A 28-year-old woman presents with acute painful vision loss in the left eye over 3 days. She reports colour desaturation and pain on eye movement. Examination reveals decreased visual acuity (6/36), a relative afferent pupillary defect on the left, and a central scotoma on visual field testing. The fundus appears normal. MRI orbits with fat-suppressed post-contrast T1 sequences shows the structure marked **A** with enhancement and T2 hyperintensity. What is the most likely diagnosis?
A. Acute angle-closure glaucoma
B. Optic neuritis (retrobulbar demyelinating disease)
C. Optic nerve compression from orbital mass
D. Posterior uveitis with vitritis
Explanation
Why Optic neuritis (retrobulbar demyelinating disease) is right
The clinical presentation—acute painful unilateral vision loss in a young woman with dyschromatopsia, pain on eye movement, RAPD, and a central scotoma with a normal fundus—is pathognomonic for retrobulbar optic neuritis. The MRI finding of enhancement and T2 hyperintensity of the optic nerve (structure A) confirms the diagnosis. Optic neuritis is an inflammatory demyelinating disorder of the optic nerve, classically affecting young adults (15–45 years, F:M ≈ 3:1). The normal fundus appearance in ~two-thirds of cases (as in this patient) is characteristic of retrobulbar neuritis, where "the patient sees nothing, doctor sees nothing." MRI with fat-suppressed post-contrast T1 sequences typically shows enhancement and T2 hyperintensity of the affected optic nerve, as demonstrated by structure A in this case (Kanski's Clinical Ophthalmology, 9th ed; Optic Neuritis Treatment Trial).

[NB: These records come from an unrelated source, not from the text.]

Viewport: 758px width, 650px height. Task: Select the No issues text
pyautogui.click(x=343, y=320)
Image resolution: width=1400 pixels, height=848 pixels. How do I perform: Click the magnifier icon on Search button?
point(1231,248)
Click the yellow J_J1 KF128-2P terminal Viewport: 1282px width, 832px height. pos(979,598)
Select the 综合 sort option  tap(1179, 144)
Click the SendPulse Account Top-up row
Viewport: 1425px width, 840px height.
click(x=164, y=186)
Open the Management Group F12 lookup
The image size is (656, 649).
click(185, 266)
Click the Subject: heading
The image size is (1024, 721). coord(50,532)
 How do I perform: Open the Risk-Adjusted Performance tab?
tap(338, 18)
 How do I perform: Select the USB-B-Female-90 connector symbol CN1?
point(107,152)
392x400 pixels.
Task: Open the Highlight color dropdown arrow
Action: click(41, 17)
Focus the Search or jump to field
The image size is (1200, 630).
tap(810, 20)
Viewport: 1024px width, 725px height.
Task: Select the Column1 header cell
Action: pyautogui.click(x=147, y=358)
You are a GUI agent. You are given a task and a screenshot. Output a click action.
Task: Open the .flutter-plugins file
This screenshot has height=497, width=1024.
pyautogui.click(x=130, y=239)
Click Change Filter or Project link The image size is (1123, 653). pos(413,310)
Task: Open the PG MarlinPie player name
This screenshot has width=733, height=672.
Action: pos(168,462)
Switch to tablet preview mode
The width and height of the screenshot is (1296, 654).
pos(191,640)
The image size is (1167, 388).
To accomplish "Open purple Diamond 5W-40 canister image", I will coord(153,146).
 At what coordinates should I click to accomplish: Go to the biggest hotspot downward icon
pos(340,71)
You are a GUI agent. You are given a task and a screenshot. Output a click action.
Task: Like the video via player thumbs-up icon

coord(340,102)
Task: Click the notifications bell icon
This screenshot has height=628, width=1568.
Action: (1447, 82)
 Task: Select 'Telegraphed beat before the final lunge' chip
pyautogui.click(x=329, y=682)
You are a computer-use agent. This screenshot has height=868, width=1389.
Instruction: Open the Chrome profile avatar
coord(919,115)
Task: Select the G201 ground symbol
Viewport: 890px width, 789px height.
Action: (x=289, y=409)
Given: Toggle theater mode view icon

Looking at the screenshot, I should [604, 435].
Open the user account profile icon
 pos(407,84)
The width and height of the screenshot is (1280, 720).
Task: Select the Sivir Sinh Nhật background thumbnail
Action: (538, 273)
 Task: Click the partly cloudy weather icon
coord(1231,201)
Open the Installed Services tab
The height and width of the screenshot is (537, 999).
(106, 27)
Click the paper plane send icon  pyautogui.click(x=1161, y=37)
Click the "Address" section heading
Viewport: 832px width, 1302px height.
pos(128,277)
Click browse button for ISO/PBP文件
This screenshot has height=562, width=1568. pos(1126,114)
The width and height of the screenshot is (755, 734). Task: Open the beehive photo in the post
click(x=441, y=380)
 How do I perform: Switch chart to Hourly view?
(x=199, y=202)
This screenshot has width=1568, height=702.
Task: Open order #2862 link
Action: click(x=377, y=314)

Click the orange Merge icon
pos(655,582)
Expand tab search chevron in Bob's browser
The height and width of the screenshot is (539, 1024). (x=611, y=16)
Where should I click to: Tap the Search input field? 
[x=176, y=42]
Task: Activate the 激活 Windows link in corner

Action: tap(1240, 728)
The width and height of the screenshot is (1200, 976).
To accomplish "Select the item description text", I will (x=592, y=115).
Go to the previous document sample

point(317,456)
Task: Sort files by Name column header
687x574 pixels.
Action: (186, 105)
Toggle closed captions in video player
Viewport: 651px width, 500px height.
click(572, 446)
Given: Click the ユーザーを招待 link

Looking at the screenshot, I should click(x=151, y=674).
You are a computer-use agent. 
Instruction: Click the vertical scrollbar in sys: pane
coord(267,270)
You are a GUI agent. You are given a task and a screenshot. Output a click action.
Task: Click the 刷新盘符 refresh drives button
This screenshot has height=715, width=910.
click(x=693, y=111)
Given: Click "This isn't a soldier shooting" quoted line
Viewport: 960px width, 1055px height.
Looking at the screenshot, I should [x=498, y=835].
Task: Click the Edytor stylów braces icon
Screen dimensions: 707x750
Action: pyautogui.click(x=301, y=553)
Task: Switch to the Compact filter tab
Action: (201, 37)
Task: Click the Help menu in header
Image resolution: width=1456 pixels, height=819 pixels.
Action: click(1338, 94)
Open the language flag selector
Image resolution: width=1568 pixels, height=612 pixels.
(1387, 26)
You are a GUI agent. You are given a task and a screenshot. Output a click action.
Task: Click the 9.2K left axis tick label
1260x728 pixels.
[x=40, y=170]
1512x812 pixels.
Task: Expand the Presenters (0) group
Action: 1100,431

Why each distractor is wrong
Optic nerve compression from orbital mass: While compression can cause vision loss and RAPD, it does not typically present with acute painful vision loss, dyschromatopsia, or pain on eye movement. MRI would show a mass (structure D is explicitly labeled as "no retro-orbital mass"), not diffuse enhancement and hyperintensity of the nerve itself.
Acute angle-closure glaucoma: This presents with severe eye pain, halos, corneal edema, and elevated intraocular pressure. Vision loss is typically more rapid and accompanied by nausea and vomiting. There is no RAPD or central scotoma, and the fundus findings differ markedly.
Posterior uveitis with vitritis: While this can cause vision loss and floaters, it does not typically present with pain on eye movement, dyschromatopsia, or RAPD. Fundoscopic examination would reveal vitritis and retinal inflammation, not a normal fundus as seen here.
High-YieldNEET PG
Optic neuritis = acute painful unilateral vision loss + RAPD + central scotoma + normal fundus (retrobulbar) + MRI enhancement of optic nerve = demyelinating disease, often MS.